RECORDS FOR THE TASK:
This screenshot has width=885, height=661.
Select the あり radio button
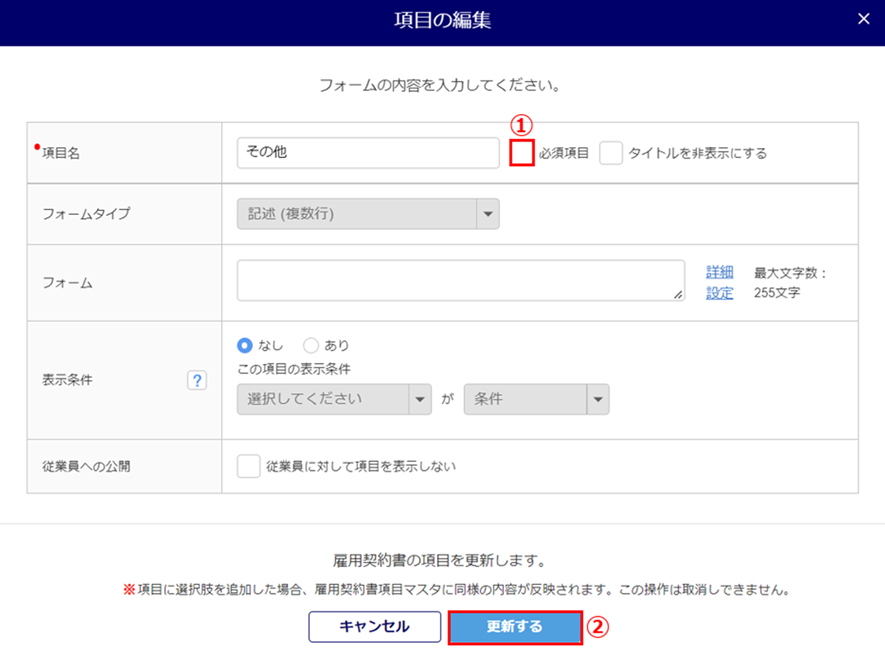click(x=311, y=345)
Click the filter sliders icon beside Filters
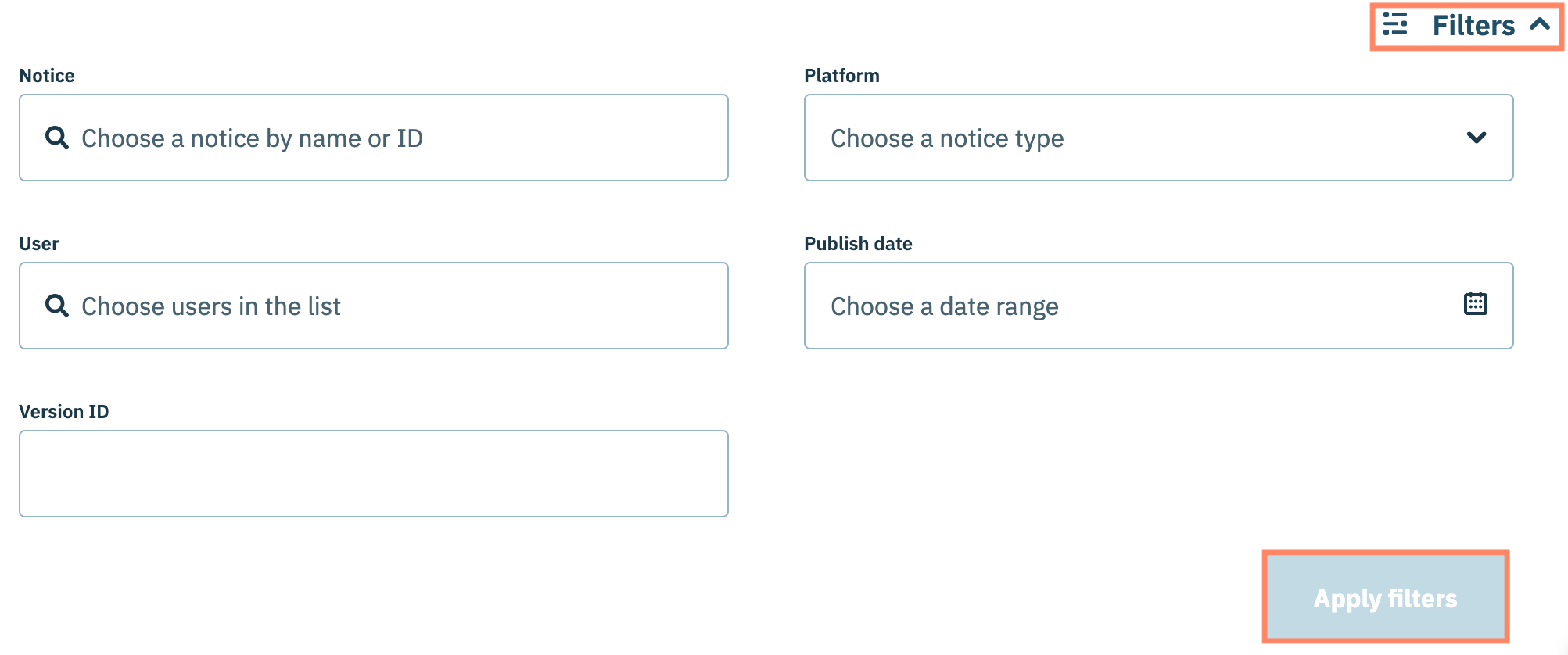Viewport: 1568px width, 655px height. tap(1394, 24)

WHAT IS REQUIRED:
Rewrite the rows above, replacing "Select" with "Choose" and changing nothing else. Leave the pictures out.

EXERCISE RESPONSE:
This screenshot has width=885, height=661.
Choose the あり radio button
click(x=311, y=345)
Click the filter sliders icon beside Filters
Viewport: 1568px width, 655px height. tap(1394, 24)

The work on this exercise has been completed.